Les pensées : « Dieu est », « l’Eglise catholique
est divine » peuvent être enseignées de droit, non parce
qu’elles sont l’expression de la vérité objective,
mais parce que des sujets de l’Etat estiment ces pensées bonnes
et d’utilité privée ou publique. Les pensées : «
Dieu n’est pas », « l’Eglise catholique est une fourberie
» peuvent être enseignées au même titre.
Ainsi en doit-il être logiquement de l’enseignement du vol, du meurtre,
de l’immoralité et de l’assassinat. Une législation
en contradiction avec les principes de l’Etat, condamne et exécute
le malheureux qui en vient aux voies de fait, mais n’interdit pas un enseignement
qui conduit à ces voies. Bref, l’Etat enseigne, par ses sujets,
la pensée de ses sujets. Il en doit être ainsi, parce qu’il
ne connaît que l’homme et ce qui est de l’homme (1).
Voilà comment les Principes et le Droit Modernes aboutissent fatalement
à une injustice souveraine à l’égard de Dieu et à
une injure suprême à son adresse.
Voici en quels termes s’exprime Léon XIII dans sa lettre à
l’Archevêque de Bogota :
« Lorsqu’il s’agit de la façon de se comporter vis-à-vis
de la chose publique, les catholiques sont sollicités par des intérêts
contraires et s’exaspèrent en de violentes discordes qui proviennent
le plus souvent de divergences dans l’interprétation de la doctrine
catholique au sujet du libéralisme.
« … Le Souverain Pontife enseigne que le principe et le fondement
du libéralisme est le rejet de la loi divine : « Ce que veulent
en philosophie les partisans du naturalisme ou du rationalisme, les fauteurs
du libéralisme le veulent dans l’ordre moral et civil, puisqu’ils
introduisent dans les mœurs et la pratique de la vie, les principes posés
par le naturalisme. Or, le point de départ de tout rationalisme, c’est
la souveraineté de la raison humaine qui, refusant l’obéissance
due à la raison divine et éternelle et prétendant ne relever
que d’elle-même, se considère elle-même et elle seule,
comme étant le principe suprême, la source et le juge de la vérité.

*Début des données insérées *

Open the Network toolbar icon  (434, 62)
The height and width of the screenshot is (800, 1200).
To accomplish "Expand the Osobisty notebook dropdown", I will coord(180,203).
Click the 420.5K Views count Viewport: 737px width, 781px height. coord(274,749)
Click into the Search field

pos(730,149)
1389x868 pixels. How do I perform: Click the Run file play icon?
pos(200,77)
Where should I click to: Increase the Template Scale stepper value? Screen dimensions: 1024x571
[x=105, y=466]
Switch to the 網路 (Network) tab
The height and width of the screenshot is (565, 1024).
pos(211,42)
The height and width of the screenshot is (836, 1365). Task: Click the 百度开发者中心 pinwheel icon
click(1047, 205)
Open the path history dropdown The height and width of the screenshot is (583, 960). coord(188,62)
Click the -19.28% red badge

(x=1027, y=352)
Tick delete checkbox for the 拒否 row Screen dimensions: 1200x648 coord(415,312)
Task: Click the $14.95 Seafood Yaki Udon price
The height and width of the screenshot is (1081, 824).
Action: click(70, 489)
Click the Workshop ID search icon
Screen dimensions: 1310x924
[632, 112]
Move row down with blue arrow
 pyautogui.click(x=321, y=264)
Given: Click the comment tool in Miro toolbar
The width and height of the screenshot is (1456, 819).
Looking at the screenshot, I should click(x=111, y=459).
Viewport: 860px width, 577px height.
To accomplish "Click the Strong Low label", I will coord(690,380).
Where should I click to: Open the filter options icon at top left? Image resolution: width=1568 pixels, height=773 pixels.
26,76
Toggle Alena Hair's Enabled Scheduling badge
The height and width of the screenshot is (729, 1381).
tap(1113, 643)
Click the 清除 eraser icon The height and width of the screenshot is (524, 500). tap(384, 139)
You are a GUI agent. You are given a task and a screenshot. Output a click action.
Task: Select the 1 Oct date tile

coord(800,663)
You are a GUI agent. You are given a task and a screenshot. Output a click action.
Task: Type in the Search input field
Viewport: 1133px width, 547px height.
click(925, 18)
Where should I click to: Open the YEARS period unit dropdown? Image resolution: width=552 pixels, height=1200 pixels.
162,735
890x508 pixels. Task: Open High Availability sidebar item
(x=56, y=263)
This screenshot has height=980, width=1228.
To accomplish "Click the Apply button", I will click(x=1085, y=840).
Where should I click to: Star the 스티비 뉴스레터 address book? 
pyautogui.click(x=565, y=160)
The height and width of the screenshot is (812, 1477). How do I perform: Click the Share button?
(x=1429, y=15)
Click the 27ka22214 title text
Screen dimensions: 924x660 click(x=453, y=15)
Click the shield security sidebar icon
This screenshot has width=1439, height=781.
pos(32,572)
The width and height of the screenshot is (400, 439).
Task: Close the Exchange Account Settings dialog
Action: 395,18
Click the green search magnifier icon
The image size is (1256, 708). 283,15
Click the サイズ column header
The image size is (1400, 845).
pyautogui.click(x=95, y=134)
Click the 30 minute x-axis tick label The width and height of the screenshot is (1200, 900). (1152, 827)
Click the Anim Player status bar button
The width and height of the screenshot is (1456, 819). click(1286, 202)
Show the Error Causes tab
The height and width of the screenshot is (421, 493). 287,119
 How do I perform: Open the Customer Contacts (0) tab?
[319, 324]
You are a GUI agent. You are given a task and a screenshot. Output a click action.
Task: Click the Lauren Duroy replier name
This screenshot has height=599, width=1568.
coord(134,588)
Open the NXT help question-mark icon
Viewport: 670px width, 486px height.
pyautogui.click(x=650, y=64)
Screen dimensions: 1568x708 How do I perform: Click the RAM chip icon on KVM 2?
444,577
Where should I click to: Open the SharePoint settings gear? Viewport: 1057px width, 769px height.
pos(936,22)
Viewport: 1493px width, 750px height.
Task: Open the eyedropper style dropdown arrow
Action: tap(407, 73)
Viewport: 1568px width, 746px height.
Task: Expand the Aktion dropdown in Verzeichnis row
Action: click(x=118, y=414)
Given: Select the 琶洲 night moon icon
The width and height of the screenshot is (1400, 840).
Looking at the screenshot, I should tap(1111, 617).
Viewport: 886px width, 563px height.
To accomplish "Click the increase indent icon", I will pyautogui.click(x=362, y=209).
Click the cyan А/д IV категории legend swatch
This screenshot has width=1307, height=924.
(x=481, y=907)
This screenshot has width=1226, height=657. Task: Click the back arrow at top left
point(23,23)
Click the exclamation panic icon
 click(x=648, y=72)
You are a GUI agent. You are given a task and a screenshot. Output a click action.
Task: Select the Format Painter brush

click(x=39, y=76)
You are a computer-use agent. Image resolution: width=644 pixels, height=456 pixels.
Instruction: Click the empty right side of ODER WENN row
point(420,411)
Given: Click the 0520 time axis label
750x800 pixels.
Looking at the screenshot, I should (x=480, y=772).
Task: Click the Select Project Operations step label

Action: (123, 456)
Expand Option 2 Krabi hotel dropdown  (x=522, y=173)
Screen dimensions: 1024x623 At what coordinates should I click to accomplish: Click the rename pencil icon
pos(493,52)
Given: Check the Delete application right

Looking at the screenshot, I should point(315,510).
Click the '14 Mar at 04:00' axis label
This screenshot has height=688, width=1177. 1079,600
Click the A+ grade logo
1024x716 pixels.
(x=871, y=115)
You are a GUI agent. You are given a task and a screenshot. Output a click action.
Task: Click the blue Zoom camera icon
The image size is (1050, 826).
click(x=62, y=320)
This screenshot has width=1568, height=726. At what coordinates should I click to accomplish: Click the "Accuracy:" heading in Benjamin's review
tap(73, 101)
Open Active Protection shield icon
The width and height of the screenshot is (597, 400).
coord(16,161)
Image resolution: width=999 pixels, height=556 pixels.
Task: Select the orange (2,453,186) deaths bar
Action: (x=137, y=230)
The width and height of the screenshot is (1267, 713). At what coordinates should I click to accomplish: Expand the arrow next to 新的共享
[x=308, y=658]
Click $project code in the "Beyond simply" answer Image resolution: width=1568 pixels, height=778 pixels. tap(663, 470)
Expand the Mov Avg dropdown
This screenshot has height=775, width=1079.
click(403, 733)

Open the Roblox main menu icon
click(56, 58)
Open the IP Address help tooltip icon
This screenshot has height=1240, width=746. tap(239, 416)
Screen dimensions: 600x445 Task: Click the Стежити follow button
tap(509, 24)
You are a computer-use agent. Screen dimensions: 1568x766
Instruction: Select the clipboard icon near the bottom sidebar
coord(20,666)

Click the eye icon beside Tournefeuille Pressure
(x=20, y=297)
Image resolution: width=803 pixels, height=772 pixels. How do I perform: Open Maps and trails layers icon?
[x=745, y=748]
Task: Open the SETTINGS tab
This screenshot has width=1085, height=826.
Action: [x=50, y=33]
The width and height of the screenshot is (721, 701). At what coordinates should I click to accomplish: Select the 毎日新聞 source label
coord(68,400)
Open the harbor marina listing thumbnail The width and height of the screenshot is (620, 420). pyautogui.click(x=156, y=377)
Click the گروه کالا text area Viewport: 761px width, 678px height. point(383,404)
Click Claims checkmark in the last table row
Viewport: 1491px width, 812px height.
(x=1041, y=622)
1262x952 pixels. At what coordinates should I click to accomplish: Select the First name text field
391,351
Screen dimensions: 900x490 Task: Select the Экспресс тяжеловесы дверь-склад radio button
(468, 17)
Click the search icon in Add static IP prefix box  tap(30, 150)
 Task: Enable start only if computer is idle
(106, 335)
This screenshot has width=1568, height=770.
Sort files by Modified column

Telle est la prétention de ceux que nous avons appelés sectateurs
du libéralisme : selon eux, il n’y a aucune puissance divine à
laquelle on soit tenu d’obéir dans la pratique de la vie, mais
chacun est à soi-même sa propre loi. De là procède
cette morale
(1) Voir : A Dieu et à son Christ la Société et les Nations.